Illinois Vulnerability Assessment Project Read More
llinois Vulnerability Assessment Project
Illinois undertook their JVA to inform work at the state level to conduct prevention activities, such as working with local health departments to develop jurisdictional response plans. The State leveraged national (e.g., Census Bureau) and local data sources (e.g., I-NEDSS; vital records) to derive 30 independent variables to test for association with the outcome of interest, HCV infections in individuals less than age 40. Data at the ZIP code-level were obtained, and Illinois employed Negative Binomial regression methods after observing overdispersion in the outcome. For this analysis, Illinois used PROC GENMOD in SAS v.9.4 for regression modeling. Specifically, analysts ran bivariable regression models for each independent variable (approximately 30 models) with counts of HCV infections among individuals less than age 40 as the outcome, and population as the offset. Prior to regression modeling, Illinois combined data over two years (2017-2018), and all sampling units were treated as independent. Bivariable regression model results eliminated nine variables from consideration for the multivariable model due to statistically insignificant associations with the outcome at the 0.05 level. The remaining 21 variables were added to a multivariable model and backward selection was used to derive the final model containing eleven significant variables. Model assumptions and fits were checked and predicted person-rates were calculated for each ZIP code. These person-rates were used as the final vulnerability scores and ranked for reporting and mapping.

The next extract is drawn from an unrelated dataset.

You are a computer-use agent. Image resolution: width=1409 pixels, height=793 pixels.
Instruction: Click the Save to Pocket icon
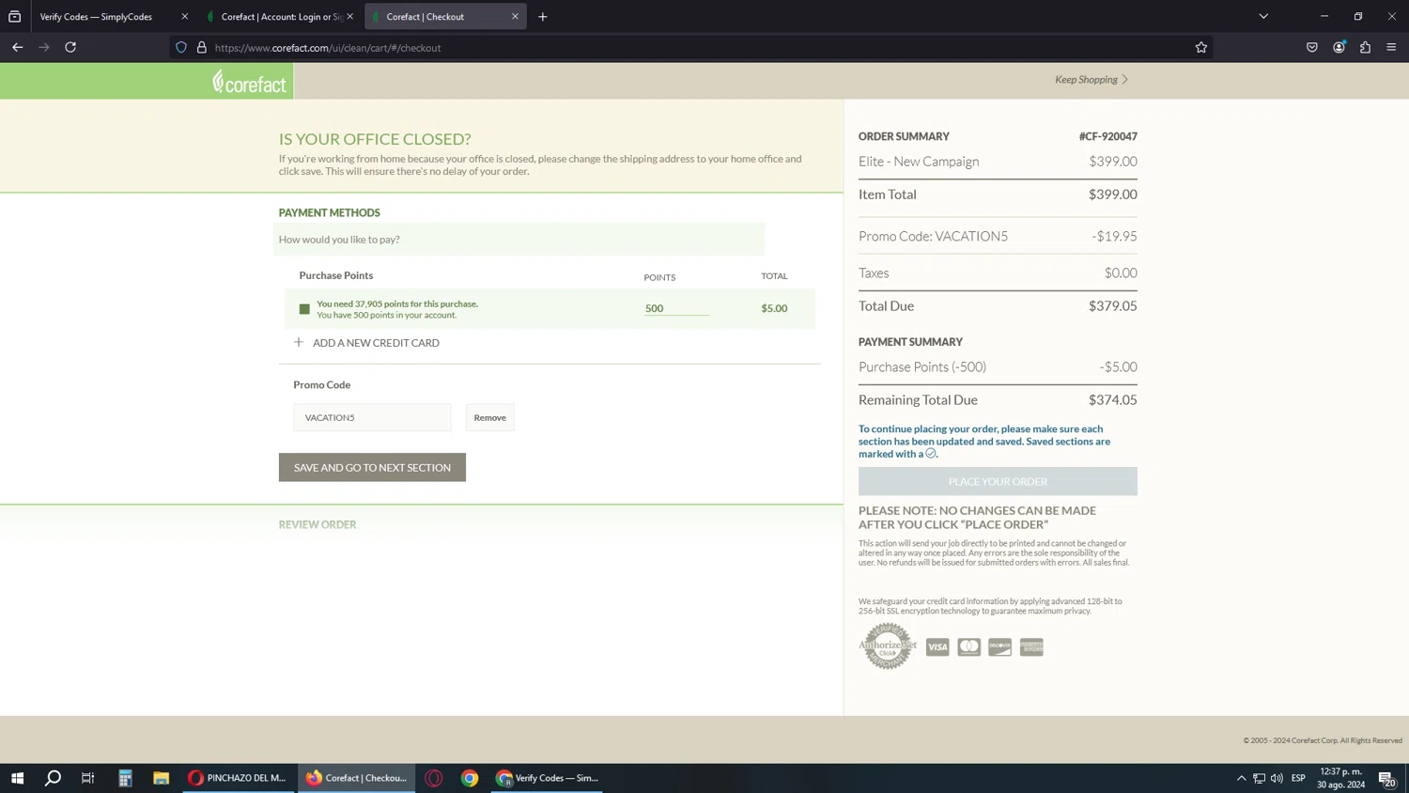point(1312,47)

Illinois mapped both rates and counts of combined HCV incidence and drug overdose for 2017-2018 along with the final vulnerability scores, based on model-estimated rates. When working with local partners, Illinois found that ZIP code-level data gave far more detail than county-level maps, allowing local officials to focus on specific neighborhoods of high risk and high outcome. Partners found outcome rates (for relative comparisons), raw counts (for prioritizing resources) and vulnerability scores all to be useful. They further defined high risk as the bottom (i.e. most vulnerable) ranked 10% of counties and plotted that in a separate map.
Illinois used a number of software packages for mapping. Initial mapping was done in both R and GeoDa . Illinois also had an academic collaborator who was able to produce maps using Carto, an online package that produces interactive maps .
Despite the large number of ZIP codes in Cook County (2019 population of over five million people), there was only a single ZIP code that was in the top 10% for the vulnerability scores. Therefore, Illinois did not highlight Cook County in the statewide maps; they plan to produce ZIP code-level maps specifically for Cook County and Chicago partners during their regional meetings. Overall, the state found that ZIP code data worked well and provided an additional level of detailed information compared to just using the county level.
The state has used the assessment findings to inform work at the state level and to undertake prevention activities. They are working with two local health departments to develop jurisdictional response plans and had invited all local health departments to review their findings and provide feedback. Local health departments have said that the assessment has been a great tool for them to affirm areas they already knew are vulnerable and have begun conversations about how to turn the assessment findings into a tool for policy-making.